» Information shown
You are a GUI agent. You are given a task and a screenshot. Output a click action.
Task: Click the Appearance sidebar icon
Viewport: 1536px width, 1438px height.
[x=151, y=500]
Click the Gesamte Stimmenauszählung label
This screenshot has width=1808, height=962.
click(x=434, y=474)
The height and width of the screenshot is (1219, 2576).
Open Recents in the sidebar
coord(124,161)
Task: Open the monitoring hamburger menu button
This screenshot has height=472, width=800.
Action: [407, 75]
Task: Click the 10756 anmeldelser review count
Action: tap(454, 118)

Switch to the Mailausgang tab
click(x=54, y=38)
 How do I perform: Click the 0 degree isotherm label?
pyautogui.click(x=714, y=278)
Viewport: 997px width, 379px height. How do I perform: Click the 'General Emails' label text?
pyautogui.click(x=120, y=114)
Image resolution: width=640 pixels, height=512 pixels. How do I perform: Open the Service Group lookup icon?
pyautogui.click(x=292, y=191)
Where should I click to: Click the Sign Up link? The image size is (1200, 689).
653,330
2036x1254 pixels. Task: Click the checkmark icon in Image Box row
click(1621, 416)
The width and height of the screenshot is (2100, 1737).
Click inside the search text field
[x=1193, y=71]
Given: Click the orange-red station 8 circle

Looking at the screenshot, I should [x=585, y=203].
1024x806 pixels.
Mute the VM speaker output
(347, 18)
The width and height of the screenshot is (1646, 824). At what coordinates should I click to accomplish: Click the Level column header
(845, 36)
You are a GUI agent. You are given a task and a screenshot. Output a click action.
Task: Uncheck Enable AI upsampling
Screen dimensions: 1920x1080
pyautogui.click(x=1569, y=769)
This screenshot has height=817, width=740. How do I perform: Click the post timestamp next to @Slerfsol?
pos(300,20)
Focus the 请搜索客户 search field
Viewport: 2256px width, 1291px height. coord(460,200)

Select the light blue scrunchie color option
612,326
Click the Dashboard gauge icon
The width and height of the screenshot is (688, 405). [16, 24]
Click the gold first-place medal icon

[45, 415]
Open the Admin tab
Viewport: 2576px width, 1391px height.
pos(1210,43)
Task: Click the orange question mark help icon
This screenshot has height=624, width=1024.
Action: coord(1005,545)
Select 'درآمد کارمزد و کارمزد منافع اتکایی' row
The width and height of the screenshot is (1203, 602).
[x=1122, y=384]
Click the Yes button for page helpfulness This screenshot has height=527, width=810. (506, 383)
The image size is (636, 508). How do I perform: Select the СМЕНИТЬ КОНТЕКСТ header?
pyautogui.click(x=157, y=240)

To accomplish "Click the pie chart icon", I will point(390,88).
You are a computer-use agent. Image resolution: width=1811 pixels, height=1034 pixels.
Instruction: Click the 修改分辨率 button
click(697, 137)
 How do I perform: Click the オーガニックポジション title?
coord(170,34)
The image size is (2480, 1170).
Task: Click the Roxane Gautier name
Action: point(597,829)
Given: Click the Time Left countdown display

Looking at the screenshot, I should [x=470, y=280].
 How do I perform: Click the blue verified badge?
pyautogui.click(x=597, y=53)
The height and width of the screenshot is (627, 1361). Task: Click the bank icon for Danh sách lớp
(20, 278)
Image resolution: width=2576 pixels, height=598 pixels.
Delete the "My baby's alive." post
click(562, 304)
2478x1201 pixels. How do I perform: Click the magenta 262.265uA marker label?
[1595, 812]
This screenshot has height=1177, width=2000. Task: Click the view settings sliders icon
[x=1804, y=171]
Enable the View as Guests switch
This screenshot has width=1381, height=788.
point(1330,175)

» Objective
Copy out every one of the rows above line for line, with no changes.

» The completed task
You are a GUI agent. You are given a task and a screenshot. Output a click action.
Task: Click the Appearance sidebar icon
Viewport: 1536px width, 1438px height.
[x=151, y=500]
Click the Gesamte Stimmenauszählung label
This screenshot has width=1808, height=962.
click(x=434, y=474)
The height and width of the screenshot is (1219, 2576).
Open Recents in the sidebar
coord(124,161)
Task: Open the monitoring hamburger menu button
This screenshot has height=472, width=800.
Action: [407, 75]
Task: Click the 10756 anmeldelser review count
Action: tap(454, 118)

Switch to the Mailausgang tab
click(x=54, y=38)
 How do I perform: Click the 0 degree isotherm label?
pyautogui.click(x=714, y=278)
Viewport: 997px width, 379px height. How do I perform: Click the 'General Emails' label text?
pyautogui.click(x=120, y=114)
Image resolution: width=640 pixels, height=512 pixels. How do I perform: Open the Service Group lookup icon?
pyautogui.click(x=292, y=191)
Where should I click to: Click the Sign Up link? The image size is (1200, 689).
653,330
2036x1254 pixels. Task: Click the checkmark icon in Image Box row
click(1621, 416)
The width and height of the screenshot is (2100, 1737).
Click inside the search text field
[x=1193, y=71]
Given: Click the orange-red station 8 circle

Looking at the screenshot, I should [x=585, y=203].
1024x806 pixels.
Mute the VM speaker output
(347, 18)
The width and height of the screenshot is (1646, 824). At what coordinates should I click to accomplish: Click the Level column header
(845, 36)
You are a GUI agent. You are given a task and a screenshot. Output a click action.
Task: Uncheck Enable AI upsampling
Screen dimensions: 1920x1080
pyautogui.click(x=1569, y=769)
This screenshot has height=817, width=740. How do I perform: Click the post timestamp next to @Slerfsol?
pos(300,20)
Focus the 请搜索客户 search field
Viewport: 2256px width, 1291px height. coord(460,200)

Select the light blue scrunchie color option
612,326
Click the Dashboard gauge icon
The width and height of the screenshot is (688, 405). [16, 24]
Click the gold first-place medal icon

[45, 415]
Open the Admin tab
Viewport: 2576px width, 1391px height.
pos(1210,43)
Task: Click the orange question mark help icon
This screenshot has height=624, width=1024.
Action: coord(1005,545)
Select 'درآمد کارمزد و کارمزد منافع اتکایی' row
The width and height of the screenshot is (1203, 602).
[x=1122, y=384]
Click the Yes button for page helpfulness This screenshot has height=527, width=810. (506, 383)
The image size is (636, 508). How do I perform: Select the СМЕНИТЬ КОНТЕКСТ header?
pyautogui.click(x=157, y=240)

To accomplish "Click the pie chart icon", I will point(390,88).
You are a computer-use agent. Image resolution: width=1811 pixels, height=1034 pixels.
Instruction: Click the 修改分辨率 button
click(697, 137)
 How do I perform: Click the オーガニックポジション title?
coord(170,34)
The image size is (2480, 1170).
Task: Click the Roxane Gautier name
Action: point(597,829)
Given: Click the Time Left countdown display

Looking at the screenshot, I should [x=470, y=280].
 How do I perform: Click the blue verified badge?
pyautogui.click(x=597, y=53)
The height and width of the screenshot is (627, 1361). Task: Click the bank icon for Danh sách lớp
(20, 278)
Image resolution: width=2576 pixels, height=598 pixels.
Delete the "My baby's alive." post
click(562, 304)
2478x1201 pixels. How do I perform: Click the magenta 262.265uA marker label?
[1595, 812]
This screenshot has height=1177, width=2000. Task: Click the view settings sliders icon
[x=1804, y=171]
Enable the View as Guests switch
This screenshot has width=1381, height=788.
point(1330,175)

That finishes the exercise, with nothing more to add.